→ DIRECTIONS:
Print every line of text in the items below, character for character, and leave the pictures out.
● ● ● ●
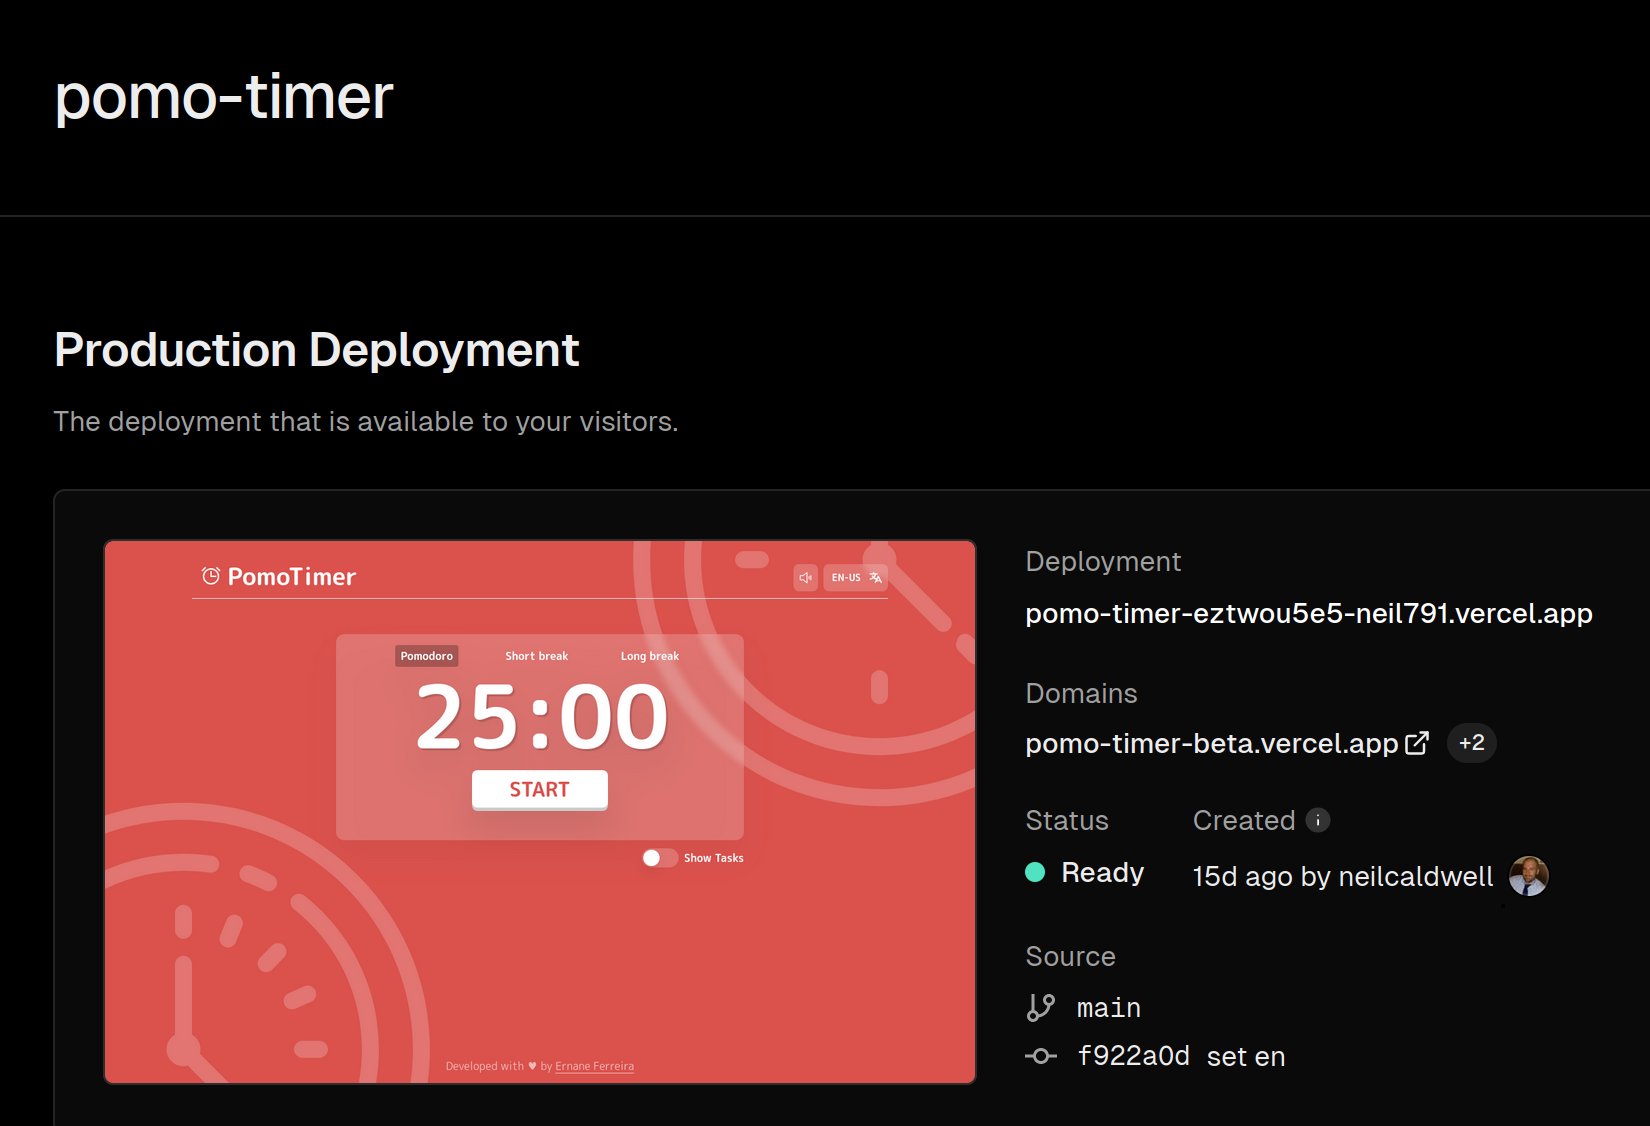Viewport: 1650px width, 1126px height.
Task: Open neilcaldwell's profile avatar
Action: coord(1528,876)
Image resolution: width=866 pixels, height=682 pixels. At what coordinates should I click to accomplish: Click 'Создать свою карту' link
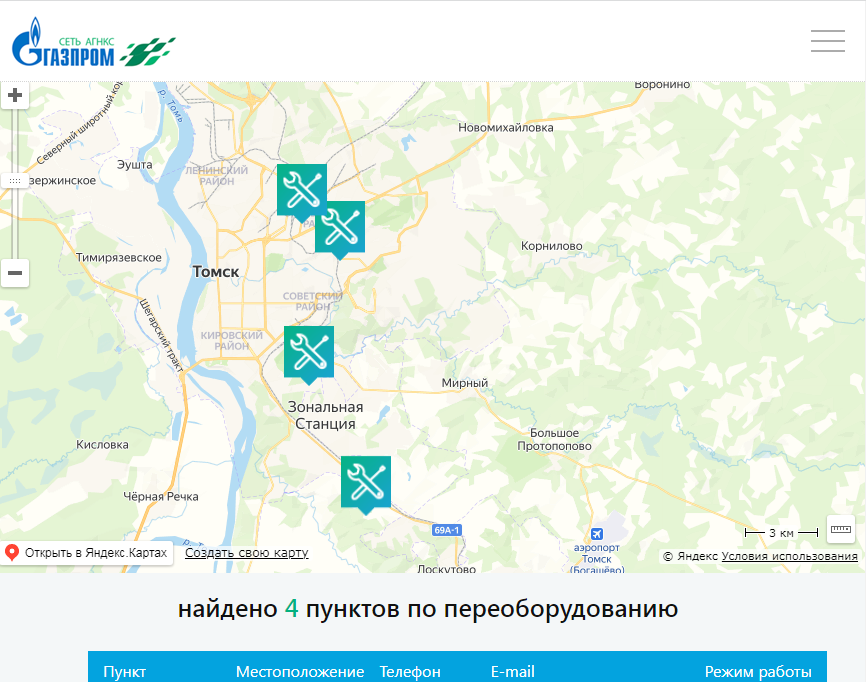(246, 553)
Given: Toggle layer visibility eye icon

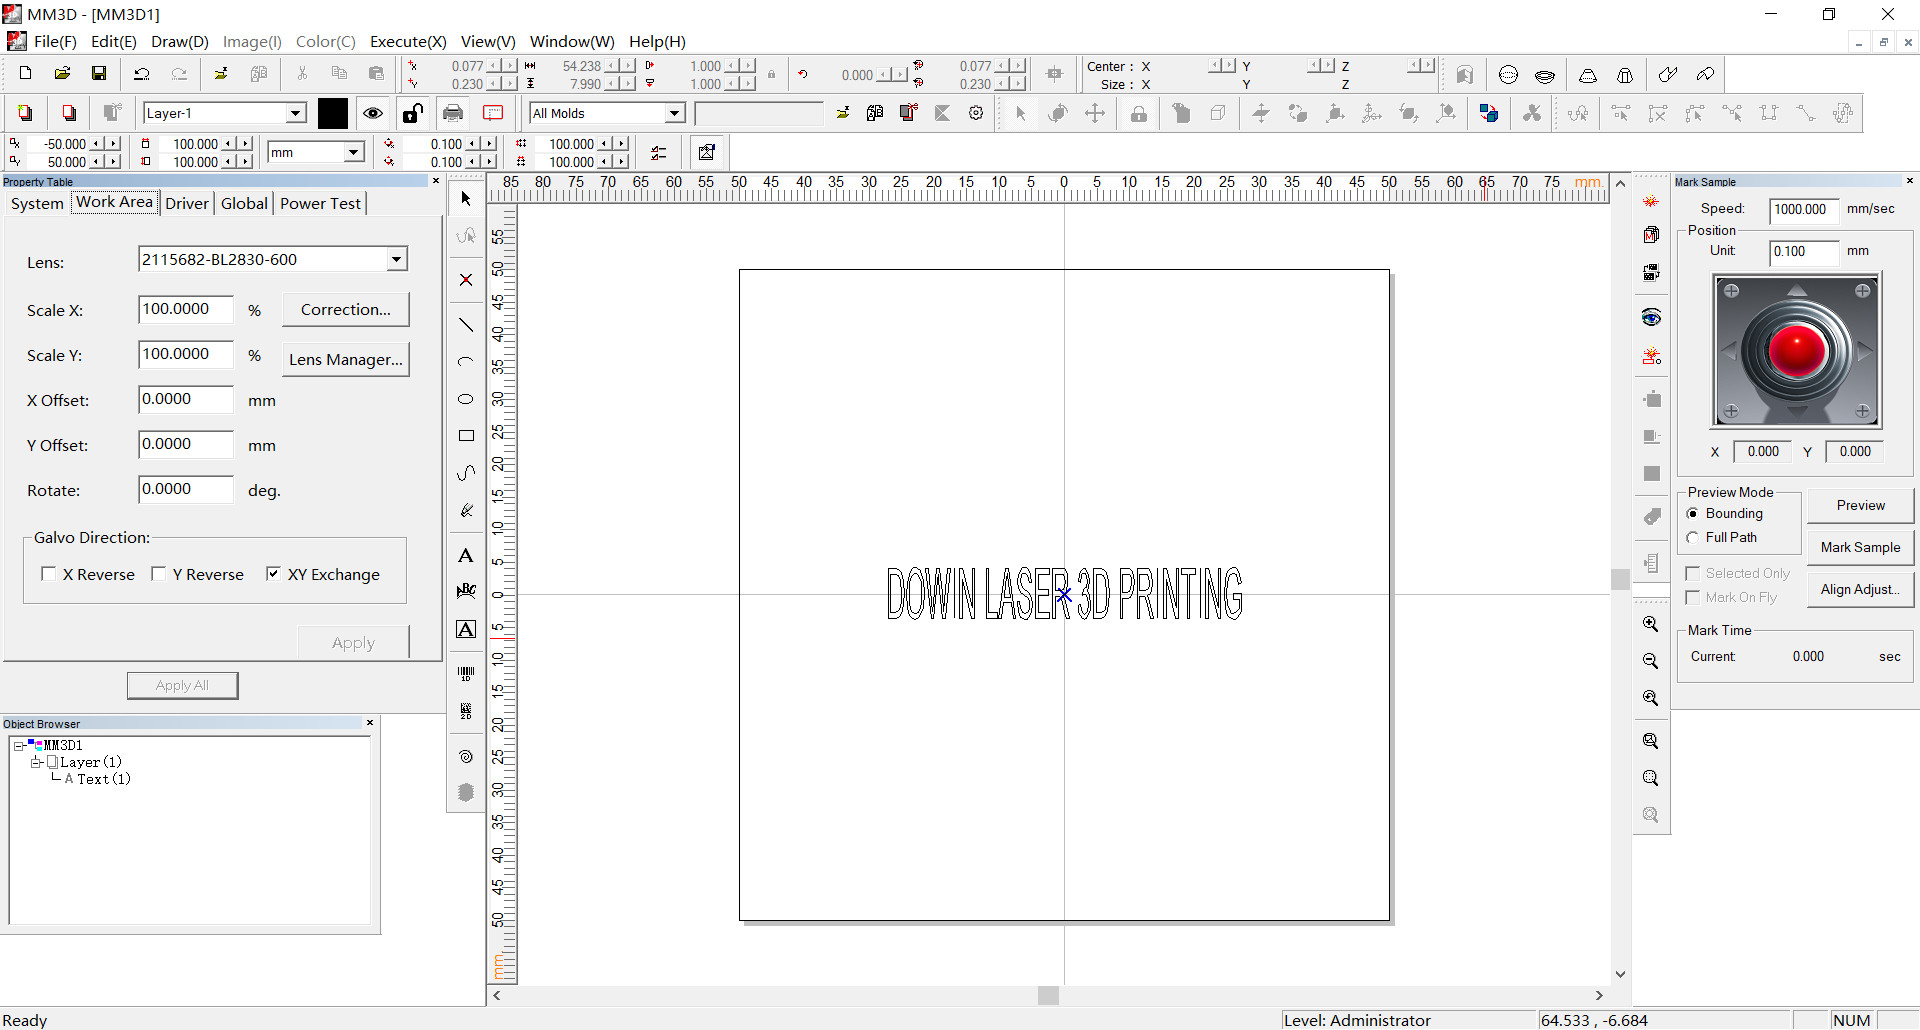Looking at the screenshot, I should pyautogui.click(x=373, y=113).
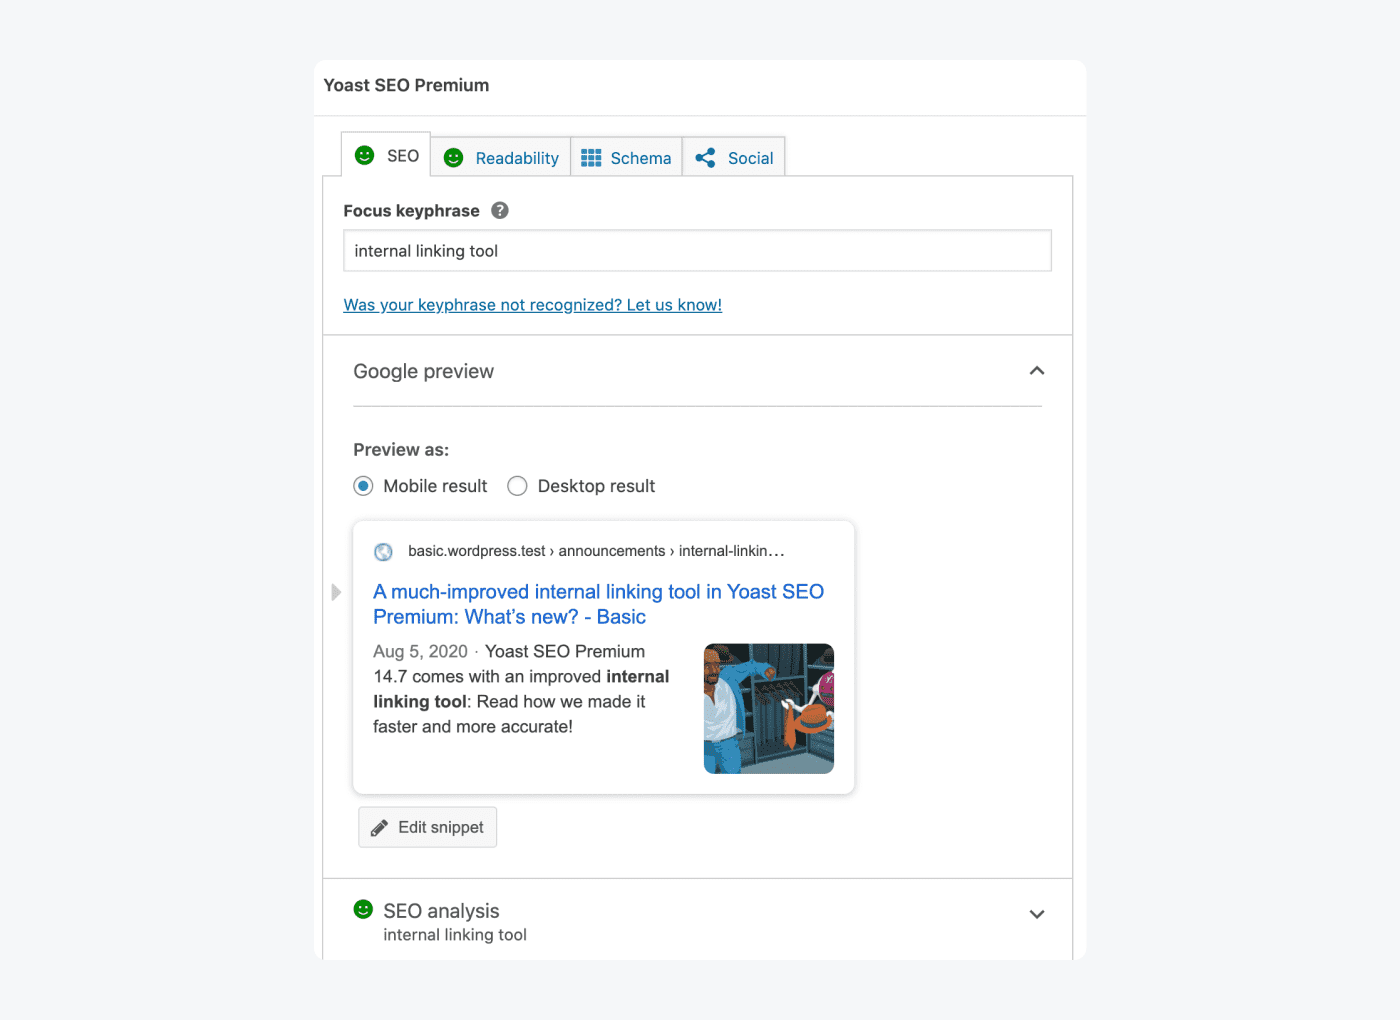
● ● ● ●
→ COMPLETE OUTPUT:
Viewport: 1650px width, 1126px height.
Task: Open neilcaldwell's profile avatar
Action: coord(1528,876)
Image resolution: width=866 pixels, height=682 pixels. At what coordinates should I click to accomplish: Click 'Создать свою карту' link
(246, 553)
Given: Toggle layer visibility eye icon

Looking at the screenshot, I should pyautogui.click(x=373, y=113).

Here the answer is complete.